PASSAGE GIVEN
────────────────────────────────────────
WebGL GPU accelerated matrix operations

[UPDATE -- the WebGL spec has changed since this blog post, so the example will no longer work. However, there is now a WebCL standard in progress.]

A number of people have been talking about the possibilities for a “WebCL” — that is, an extension like WebGL that would allow general-purpose graphics-card-based computing from JavaScript, like OpenCL and its Nvidia-only predecessor CUDA allow from native client-based applications. Doing this would remove many of the bottlenecks people worry about when thinking of porting high-end 3D games to WebGL — imagine if all of your physics simulations could be offloaded to the graphics card.

Aaron Babcock, whose fallingsand WebGL demo I linked to last month, has gone ahead and implemented the first steps towards this, using shaders and render-to-texture to persuade the GPU to multiply two 1024×1024 matrices. This is really impressive; here’s his own description (with a few edits; errors are doubtless mine):

Technologies like CUDA and OpenCL have had good success accelerating matrix operations. Wouldn’t it be cool if the same accelerations could be accessible from JavaScript?

As a proof of concept I took the Sylvester matrix library and modified the multiply function to execute on the GPU. Matrix values are packed into textures, a glsl program computes the multiply to a framebuffer, and readPixels is used to retrieve the result. In my benchmarks stock Sylvester takes about 35 seconds to compute a multiply of two 1024×1024 matrices, the GPU-enabled version can do the same in about 5 seconds. Perhaps one day complex GPU-accelerated, distributed computing projects like seti@home could use only a simple webpage as a client.

I think it is a pretty cool proof of concept but it would be very interesting to get a discussion going from more experienced OpenGL developers. Here are some problems I see:

  • Only works on Webkit, locks up Firefox, Chromium produces incorrect results. [UPDATE it works for matrices smaller than 500x500 on Minefield now.]
  • Packing and Unpacking matrix values to textures (only handles integers now, could it be more efficient?)
  • Alpha channel in textures cannot be used to store matrix data, leaving only 3 bytes per pixel. [UPDATE: Aaron writes "I found that If I changed the alpha value, it affected all pixel values that resulted from the readPixel call" — some kind of alpha premultiplication going on, perhaps?]
  • If you want to use javascript for long running calculations, browsers will prompt the user every few seconds if they want to stop the script. Any way around this?

Here is an example page [don't visit it in Minefield], and here is a github link for the source.
────────────────────────────────────────
COLLECTED DATA
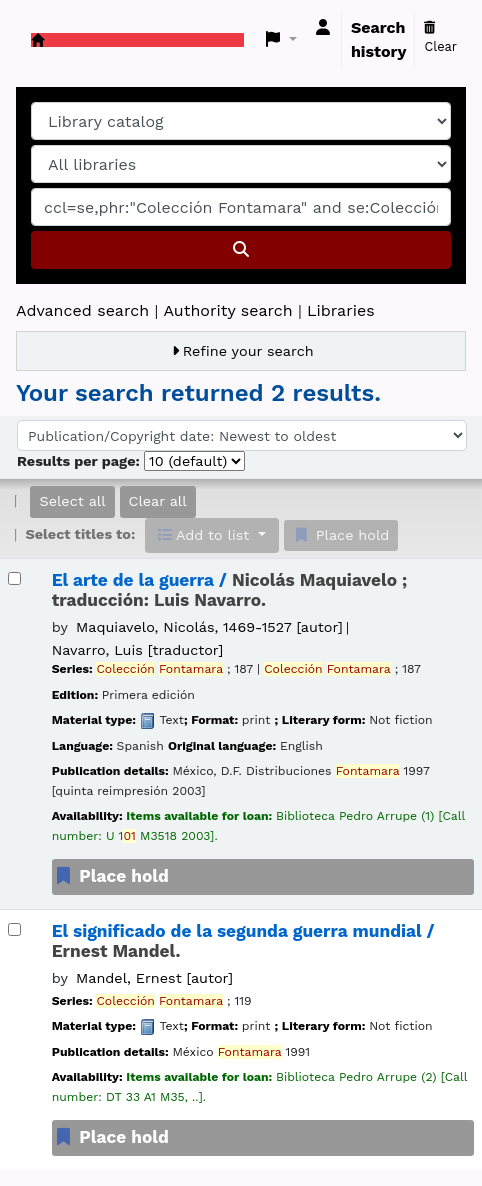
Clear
────────────────────────────────────────
OBJECTIVES
- 1) Reproduce verbatim the part of the WebGL matrix post from "WebGL GPU accelerated" up to and including "the graphics card.".
- 2) Answer these questions from the WebGL matrix post:
(a) Which Nvidia-only technology does the post name as the predecessor of OpenCL?
(b) Which matrix library was modified so that its multiply function runs on the GPU?
(c) How many bytes per pixel are left for matrix data because the alpha channel cannot be used?
- 3) Continue the WebGL matrix post after its final sentence.

ANSWERS FOR THIS EXERCISE
- 1)
WebGL GPU accelerated matrix operations

[UPDATE -- the WebGL spec has changed since this blog post, so the example will no longer work. However, there is now a WebCL standard in progress.]

A number of people have been talking about the possibilities for a “WebCL” — that is, an extension like WebGL that would allow general-purpose graphics-card-based computing from JavaScript, like OpenCL and its Nvidia-only predecessor CUDA allow from native client-based applications. Doing this would remove many of the bottlenecks people worry about when thinking of porting high-end 3D games to WebGL — imagine if all of your physics simulations could be offloaded to the graphics card.

- 2)
(a) CUDA
(b) The Sylvester matrix library
(c) 3 bytes per pixel

- 3)
Right now the demo is Webkit only, although the concept should be possible on any webgl implementation. I’d be very interested to know what you and other WebGL developers think.

Let me second that — it would be great to hear what people think about this.

You can leave a response, or trackback from your own site.

21 Responses to “WebGL GPU accelerated matrix operations”

  1. aa says:

    Very interesting, but OpenCL is much, much faster. Even JavaScript is at this point faster, with static typed arrays and not using objects (mjs).
    Maybe the browser can optimize those shaders?

    Anyway, I like more to have two new languages in your browser without having NaCl or anything like that, one statically typed scripting language like Google Go (golang.org) and a GPU relatad language like OpenCL, or just have a parameter to run scripting languages on a GPU. I believe with JIT-compiling, code can run even faster than C/C++ programs that are compiled more generic.

  2. AaronBabcock says:

    Right now the slowest part of GPGPU from javascript is the packing and unpacking of values to and from textures. You pay a high cost pushing data into the GPU and getting data out. Once you are on the GPU though computation should be exactly as fast as any other GPGPU approach out there (OpenCL/CUDA).

    The high cost of pushing data to and from the GPU should become less and less as you put more and more of the algorithm on the GPU, ie taking advantage of the ping pong technique. For instance, my fallingsand demo executes entirely on the GPU after initializing.

    Finally, I am hoping that somebody out there can take a look at my packing/unpacking approach and provide a faster, better way of doing it.

  3. You can work around the browser alerting about slow javascript by “yielding” via window.setTimeout.

    function myExpensiveComputation(intermediateResults) {
    if (intermediateResults) {
    // Initialize your calculation
    }
    var newResults = doSomeAmountOfWork(intermediateResults);
    if (!isComplete(newResults) {
    window.setTimeout(function(){myExpensiveComputation.apply(newResults);}, 0));
    } else {
    // use newResults
    }
    }

  4. I’m sure that’s not quite right (for example, it should be “call” and not “apply” if you’re not using the arguments object), but you get the idea.

  5. aa says:

    Well, at least you could optimize your script a little bit with caching, things like
    (i * width * bytesPerValue)
    and properties like
    bytes.length
    pixels.length

    JavaScript has also a built in slice method.

    Something like this will already be faster:

    var unpack = function(bytes){
    var value = 0;
    //ignore final byte which is always 255
    maxit = bytes.length – 1;
    power = maxit – 1;
    for(var i = 0; i < maxit; ++i){
    value += bytes[i] * Math.pow(256, power – i);
    }
    return value;
    }
    var elements = [];
    var pixellength = pixels.length;
    if (pixellength == undefined) {
    pixellength = pixels.data.length;
    pixels = pixels.data;
    }
    for(var i = 0; i < height; ++i){
    var row = [];
    var posrow = (i * width * bytesPerValue)
    for(var k = 0; k < width; ++k){
    var poscol = k * bytesPerValue;
    var begin = posrow + poscol;
    var end = begin + bytesPerValue;
    if(!( end <= pixellength))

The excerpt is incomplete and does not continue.